***** Data for this task *****

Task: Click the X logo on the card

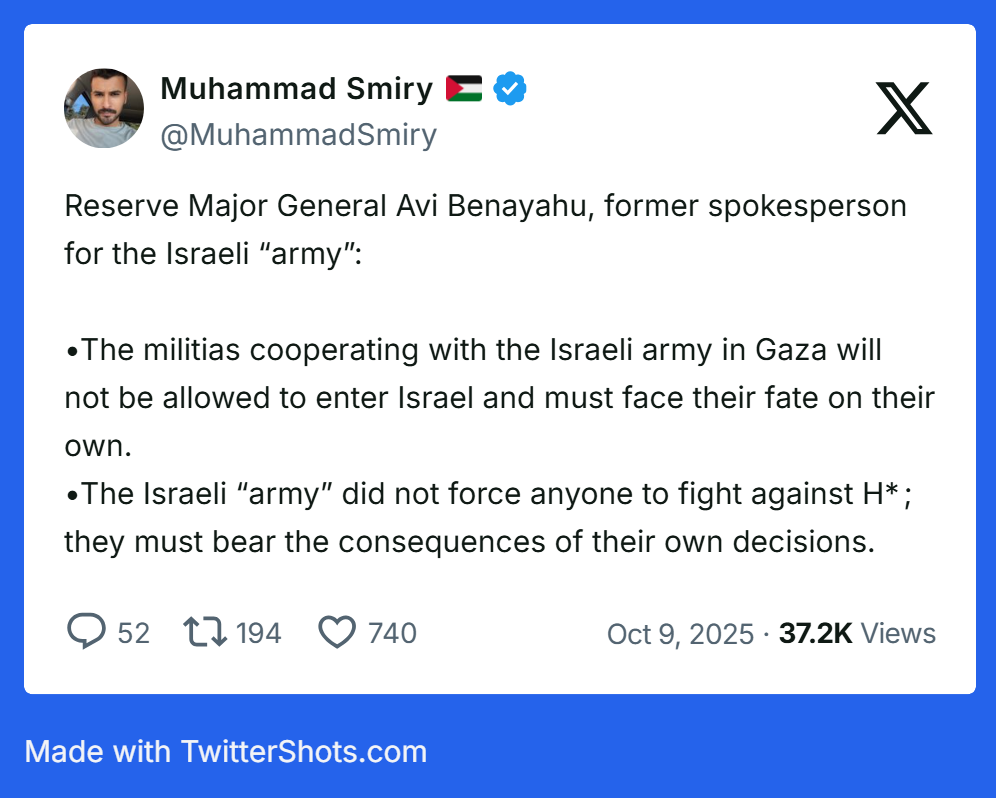Action: point(904,109)
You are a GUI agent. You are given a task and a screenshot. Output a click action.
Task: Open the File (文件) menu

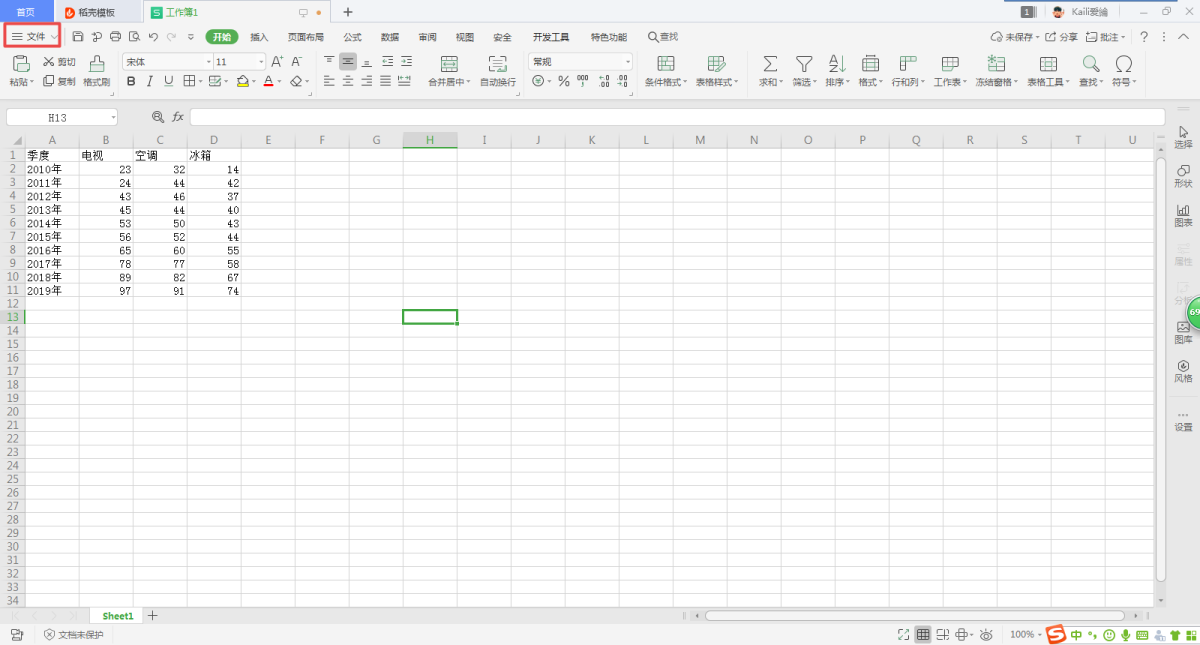pos(33,36)
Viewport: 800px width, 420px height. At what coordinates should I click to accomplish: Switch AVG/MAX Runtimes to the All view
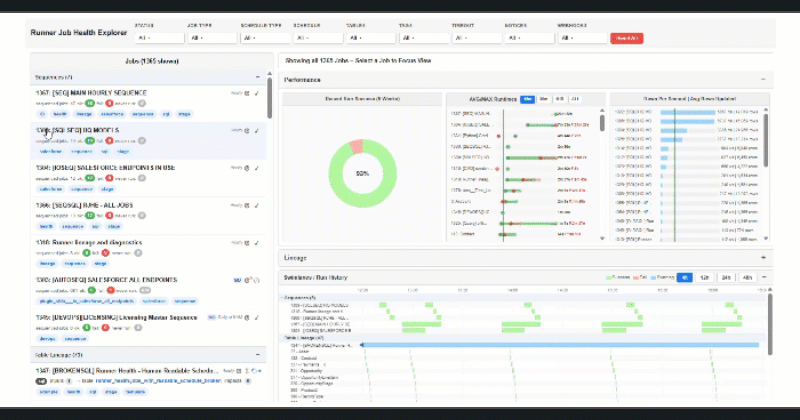coord(574,99)
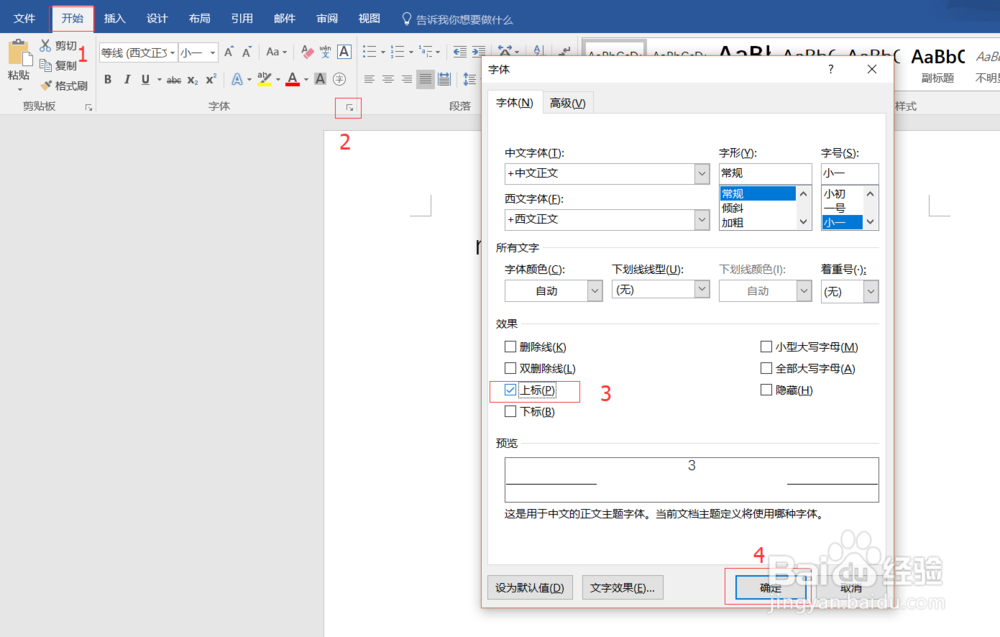Select the bullet list icon

click(x=369, y=50)
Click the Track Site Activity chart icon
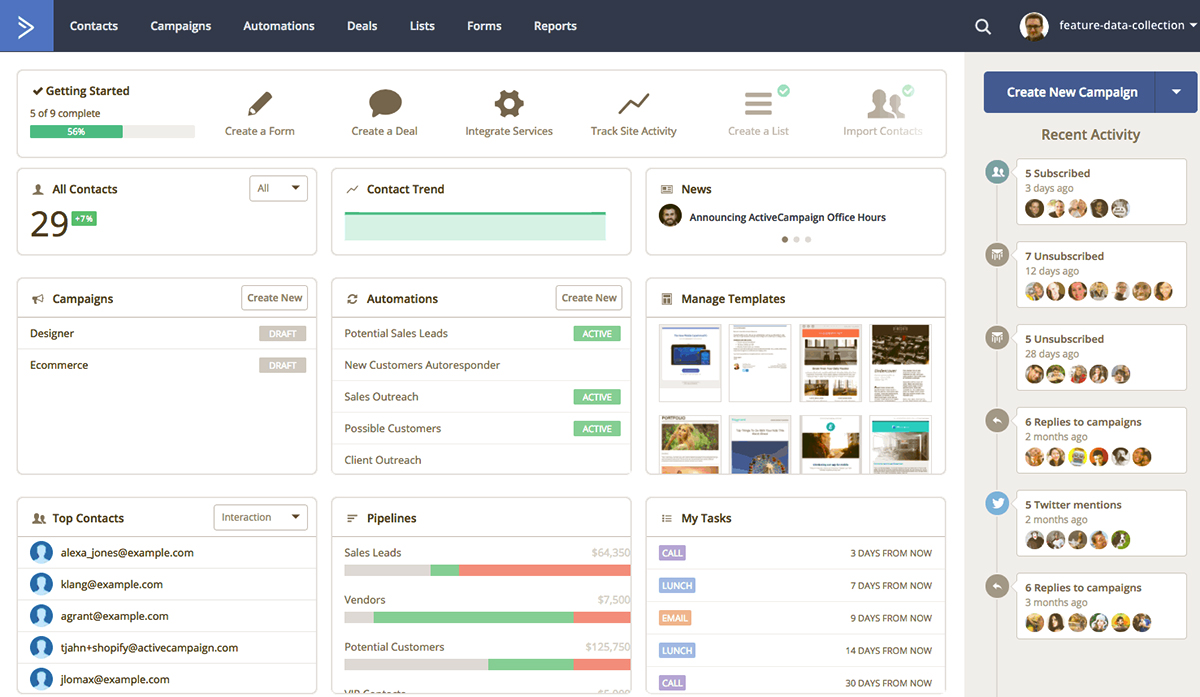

*****

Requirement » Leaving the pictures out, set down exactly the lines from the one with "Viewport: 800px width, 420px" through the end of the records.

Exercise solution »
Viewport: 800px width, 420px height. At what coordinates should I click to accomplish: Switch AVG/MAX Runtimes to the All view
coord(574,99)
Select the bullet list icon

click(x=369, y=50)
Click the Track Site Activity chart icon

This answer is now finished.